--- Problems and tasks ---
**A)** Copy the blog post about Governor Kitzhaber from "RDI saw its" to "get for now.".
**B)** In the records, rewrite the lines from the line with "You are a computer-use agent. This" to the line with "pos(1079,776)", changing "computer-use agent" to "screen agent" and leaving everything else as it is. Return only those lines.

Well, alrighty then: referees plan to hold balls on "Superbowl Sunday". That's more news than I can use, but then, I don't generally follow any kind of "sports". Don't care, never have.
"Grab your balls like Michael Jackson" was a great Twisted Christmas tune, though.
According to The Zero, people from both parties are saying that Oregon gov. Retread's presser yesterday, apparently intended to dampen the controversy surrounding him and his First Squeeze, likely had the opposite effect. Even their usually reliable lefty columnist, Steve Duin, got some digs in:
It came to this Friday morning: John Kitzhaber masqueraded as the clueless, helpless, rudderless fool he has long derided.
In the painful process, he begged us to believe Oregon's governor and Cylvia Hayes are both officially engaged ... and legally disengaged.
Even as Kitzhaber reaffirmed his love for Hayes at Friday's press conference - in response to the charge he has long been blinded by it - the governor clumsily moved to distance himself from her on various legal, political, and tax-evasion issues.
Man, when you've lost Duin....
But over at Willy Week, Nigel Jaquiss has probably been "unfriended" because he keeps finding stuff:
State records show that the nonprofit, Rural Development Initiatives, saw its state funding grow from $25,000 in 2010 to more than $214,000 in 2011, the year Hayes went to work there.
RDI saw its state funding fall to just $2,500 the year after Hayes left.
The new information adds to the growing list of questions about all the ways Hayes has benefited from her relationship with her fiance, Kitzhaber.
According to Retread, his Squeeze is in Sweden, or maybe Berlin, right now. She might be looking for an offshore account to stash some of the cash she got from her "green energy consulting" gigs. Or she might be trying to land another "green energy consulting" gig. Or she might just be trying to get as far away from the west coast of the USA as she can; the other side of the planet's about as far as she can get for now.
Jim Moore, director of the Tom McCall Center for Policy Innovation at Pacific University, calls the timing of the non-profit's funding increase “suspicious.”

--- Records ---
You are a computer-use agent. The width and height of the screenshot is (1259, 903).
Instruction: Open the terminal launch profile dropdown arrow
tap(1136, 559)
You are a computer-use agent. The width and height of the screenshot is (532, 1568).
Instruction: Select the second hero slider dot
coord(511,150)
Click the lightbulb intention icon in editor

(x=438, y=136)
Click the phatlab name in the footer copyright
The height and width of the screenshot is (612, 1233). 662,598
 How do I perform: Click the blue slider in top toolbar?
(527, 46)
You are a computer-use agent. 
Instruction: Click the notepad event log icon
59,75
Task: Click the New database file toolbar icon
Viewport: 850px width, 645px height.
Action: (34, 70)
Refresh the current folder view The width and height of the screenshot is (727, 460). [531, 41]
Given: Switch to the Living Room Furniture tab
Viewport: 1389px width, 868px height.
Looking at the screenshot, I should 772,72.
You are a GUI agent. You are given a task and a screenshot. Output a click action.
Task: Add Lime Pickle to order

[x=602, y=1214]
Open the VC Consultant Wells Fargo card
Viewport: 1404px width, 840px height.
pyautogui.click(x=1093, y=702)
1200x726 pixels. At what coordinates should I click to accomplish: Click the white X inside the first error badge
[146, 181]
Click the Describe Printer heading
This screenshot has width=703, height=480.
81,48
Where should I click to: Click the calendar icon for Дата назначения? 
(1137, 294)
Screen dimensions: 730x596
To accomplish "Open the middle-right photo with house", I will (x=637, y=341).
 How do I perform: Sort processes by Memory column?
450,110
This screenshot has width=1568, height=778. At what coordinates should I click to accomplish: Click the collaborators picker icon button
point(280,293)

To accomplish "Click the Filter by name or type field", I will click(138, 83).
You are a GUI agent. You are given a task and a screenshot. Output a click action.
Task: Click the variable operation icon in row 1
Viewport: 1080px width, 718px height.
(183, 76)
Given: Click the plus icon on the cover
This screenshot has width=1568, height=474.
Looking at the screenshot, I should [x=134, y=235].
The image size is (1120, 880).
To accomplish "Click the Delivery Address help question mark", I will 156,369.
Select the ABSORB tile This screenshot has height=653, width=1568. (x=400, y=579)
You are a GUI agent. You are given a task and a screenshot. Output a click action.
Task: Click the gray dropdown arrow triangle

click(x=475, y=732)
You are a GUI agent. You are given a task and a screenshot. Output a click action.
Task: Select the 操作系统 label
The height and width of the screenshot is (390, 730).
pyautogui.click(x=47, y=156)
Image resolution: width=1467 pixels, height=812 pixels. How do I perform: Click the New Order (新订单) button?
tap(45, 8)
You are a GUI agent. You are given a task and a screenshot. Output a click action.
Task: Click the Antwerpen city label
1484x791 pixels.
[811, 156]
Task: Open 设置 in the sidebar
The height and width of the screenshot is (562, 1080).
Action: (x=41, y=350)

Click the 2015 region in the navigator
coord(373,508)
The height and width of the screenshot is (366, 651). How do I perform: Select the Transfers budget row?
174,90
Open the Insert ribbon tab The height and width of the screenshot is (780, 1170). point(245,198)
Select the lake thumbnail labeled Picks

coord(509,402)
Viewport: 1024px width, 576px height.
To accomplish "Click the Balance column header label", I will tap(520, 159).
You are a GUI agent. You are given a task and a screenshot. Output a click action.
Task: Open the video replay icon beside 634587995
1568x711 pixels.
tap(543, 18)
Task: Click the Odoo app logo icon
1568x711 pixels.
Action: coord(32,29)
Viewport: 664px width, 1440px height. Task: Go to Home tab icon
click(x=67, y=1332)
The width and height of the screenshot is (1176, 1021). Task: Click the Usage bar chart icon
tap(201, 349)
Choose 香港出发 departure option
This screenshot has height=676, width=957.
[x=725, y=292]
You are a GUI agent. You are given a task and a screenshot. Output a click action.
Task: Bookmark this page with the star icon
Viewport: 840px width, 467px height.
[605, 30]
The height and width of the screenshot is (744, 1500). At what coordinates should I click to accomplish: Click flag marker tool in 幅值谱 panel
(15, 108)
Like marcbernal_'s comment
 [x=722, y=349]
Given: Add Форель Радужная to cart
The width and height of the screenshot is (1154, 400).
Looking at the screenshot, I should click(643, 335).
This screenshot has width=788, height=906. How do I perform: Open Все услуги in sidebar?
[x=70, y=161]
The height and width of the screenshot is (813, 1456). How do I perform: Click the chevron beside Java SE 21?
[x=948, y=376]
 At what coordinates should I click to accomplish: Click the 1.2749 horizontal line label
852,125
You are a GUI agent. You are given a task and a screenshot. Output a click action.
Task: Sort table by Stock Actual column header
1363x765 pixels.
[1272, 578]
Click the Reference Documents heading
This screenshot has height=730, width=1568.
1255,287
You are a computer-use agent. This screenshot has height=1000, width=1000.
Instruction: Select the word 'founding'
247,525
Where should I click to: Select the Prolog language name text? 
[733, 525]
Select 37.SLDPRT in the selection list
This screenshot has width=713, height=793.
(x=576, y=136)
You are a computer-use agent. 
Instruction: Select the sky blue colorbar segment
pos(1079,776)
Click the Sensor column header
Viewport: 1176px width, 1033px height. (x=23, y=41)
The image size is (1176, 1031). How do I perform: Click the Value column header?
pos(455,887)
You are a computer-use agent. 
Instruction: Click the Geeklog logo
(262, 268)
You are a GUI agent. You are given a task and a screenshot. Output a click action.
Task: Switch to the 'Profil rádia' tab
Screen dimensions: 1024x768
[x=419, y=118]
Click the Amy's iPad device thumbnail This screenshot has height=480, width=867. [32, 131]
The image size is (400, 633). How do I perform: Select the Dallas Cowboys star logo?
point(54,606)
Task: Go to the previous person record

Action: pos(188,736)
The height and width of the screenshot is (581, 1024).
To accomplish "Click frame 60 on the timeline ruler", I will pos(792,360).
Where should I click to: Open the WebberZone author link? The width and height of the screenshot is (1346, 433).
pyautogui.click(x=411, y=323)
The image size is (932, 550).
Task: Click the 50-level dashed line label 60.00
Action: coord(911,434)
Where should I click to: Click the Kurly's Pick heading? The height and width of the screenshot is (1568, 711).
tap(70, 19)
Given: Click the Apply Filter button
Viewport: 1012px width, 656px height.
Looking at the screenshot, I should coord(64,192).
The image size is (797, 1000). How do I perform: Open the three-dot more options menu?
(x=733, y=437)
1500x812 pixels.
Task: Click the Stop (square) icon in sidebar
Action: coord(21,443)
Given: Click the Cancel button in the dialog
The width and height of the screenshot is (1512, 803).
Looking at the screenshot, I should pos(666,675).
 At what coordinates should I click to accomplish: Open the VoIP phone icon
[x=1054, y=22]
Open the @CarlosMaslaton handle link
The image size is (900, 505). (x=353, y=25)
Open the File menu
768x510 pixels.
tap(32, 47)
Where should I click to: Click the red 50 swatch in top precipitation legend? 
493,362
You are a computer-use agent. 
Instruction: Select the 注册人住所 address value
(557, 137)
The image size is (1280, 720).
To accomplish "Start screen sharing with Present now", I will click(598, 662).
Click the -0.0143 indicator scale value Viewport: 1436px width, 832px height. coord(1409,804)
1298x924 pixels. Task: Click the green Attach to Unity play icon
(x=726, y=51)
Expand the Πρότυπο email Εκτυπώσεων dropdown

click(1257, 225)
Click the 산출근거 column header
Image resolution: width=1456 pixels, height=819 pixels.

--- Task results ---
**A)**
RDI saw its state funding fall to just $2,500 the year after Hayes left.
The new information adds to the growing list of questions about all the ways Hayes has benefited from her relationship with her fiance, Kitzhaber.
According to Retread, his Squeeze is in Sweden, or maybe Berlin, right now. She might be looking for an offshore account to stash some of the cash she got from her "green energy consulting" gigs. Or she might be trying to land another "green energy consulting" gig. Or she might just be trying to get as far away from the west coast of the USA as she can; the other side of the planet's about as far as she can get for now.

**B)**
You are a screen agent. This screenshot has height=1000, width=1000.
Instruction: Select the word 'founding'
247,525
Where should I click to: Select the Prolog language name text? 
[733, 525]
Select 37.SLDPRT in the selection list
This screenshot has width=713, height=793.
(x=576, y=136)
You are a screen agent. 
Instruction: Select the sky blue colorbar segment
pos(1079,776)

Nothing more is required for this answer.